Avenues to hold traffickers criminally liable

Ceic says, “Australian authorities have a raft of measures available to locate and obtain the release of Australians that are suspected or known to have been trafficked.”

These include:

• Interpol: As noted above, Australia works with Interpol and through this can assist with investigations, sharing intelligence and resources to locate victims of trafficking.
• MLATs: under MLATs, Australian authorities can request assistance from foreign countries to locate and release victims of trafficking. Difficulties can arise when Australia does not have an MLAT with the country where it is suspected that the victim is located.
• The Australian Federal Police launched Operation Firestorm, a global operation targeting organised crime networks scamming Australians, with a particular focus on cyber criminals and human trafficking targets in Southeast Asia and Eastern Europe.  Operation Firestorm is supported by AFP cybercrime liaison officers in Pretoria, London, The Hague, Belgrade and Washington. In South-East Asia, the AFP has 30 permanently-based members who are working with local law enforcement to combat these issues.

“With respect to holding the traffickers criminally liable, Australia criminalised slavery and human trafficking,” Ceic says.

“The offences are contained within section 270 and 271 of the Criminal Code, respectively. The slavery offences have extraterritorial reach, so they apply whether or not the conduct occurred within Australia.
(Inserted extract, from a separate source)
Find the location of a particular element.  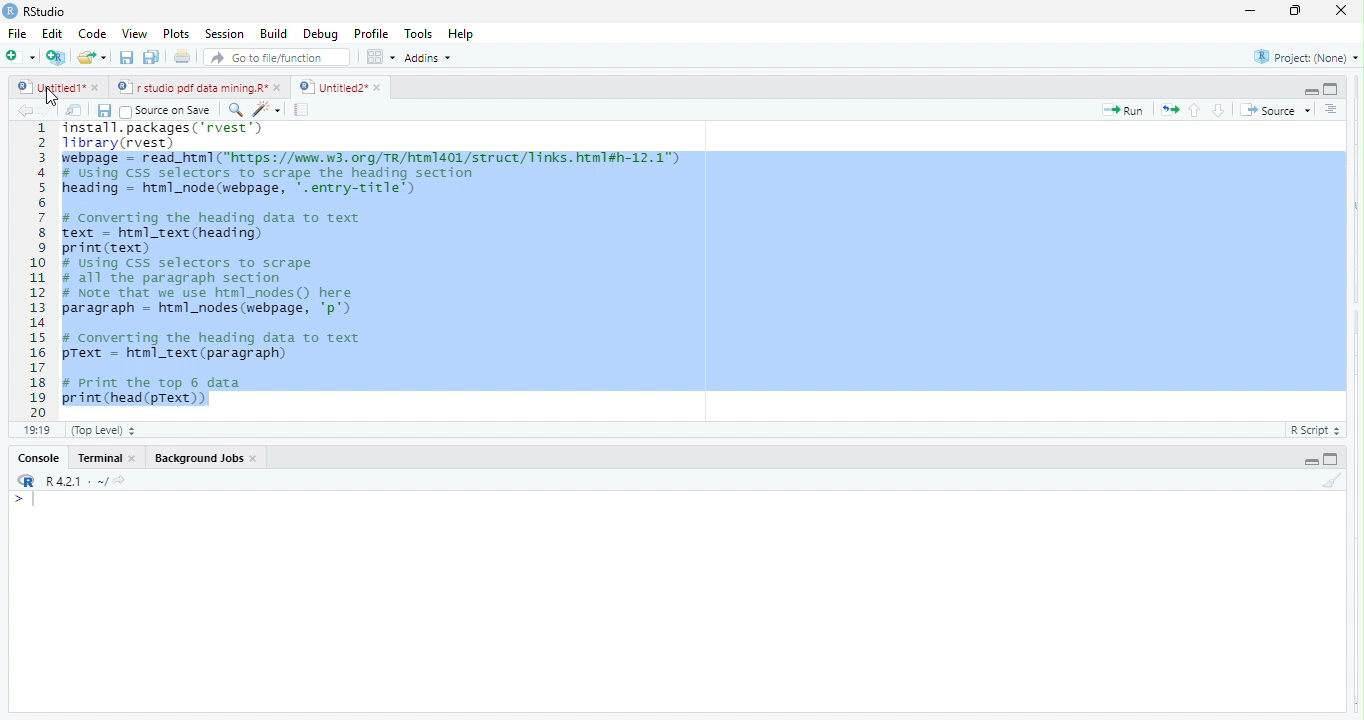

File is located at coordinates (17, 34).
The maximum penalty for slavery is 25 years imprisonment and 12 years imprisonment for trafficking.”

Scam factory criminality

Jacob Sarkodee is the CEO of Global Counter-Trafficking Group.  He tells LSJ Online, “we work to strengthen partnerships that disrupt trafficking networks around the world and protect people from exploitation.”

Sarkodee views Australia’s attitude towards trafficking as defensive, where a proactive approach diplomatically, financially, and bilaterally would serve both national interests and international human rights. Presently, Australia’s international counter-slavery measures accord with the National Action Plan to Combat Modern Slavery 2020-25.

“Scam factories are less ‘factories’ and more ‘compounds’. They often have five-metre high razor wire walls, impenetrable security, like prisons, with people locked up in multiple storeys,” he says.

“Australia has multiple mechanisms by which it can support countries facing trafficking, and that’s primarily through bilateral engagement. Many of these countries have laws that criminalise trafficking, but they don’t have the resources to enforce those laws and they’re washing their hands of this responsibility.

“On the whole, Australia is not really using all the incredible assets of public and private sector to cooperate on prevention of trafficked labour. There are ASEAN conventions on slave labour, but nobody is holding countries accountable or coming to the table offering partnerships to work with those countries.”

Not one conviction has occurred for individuals at senior level involved in scam factories. Sarkodee says. “Organised criminals behind these factories also run the drugs trade, and put money into the Australian property market, so we know that we feel the effect beyond direct losses to scams. This is a strategic issue, you need to get in and support vulnerable nations.”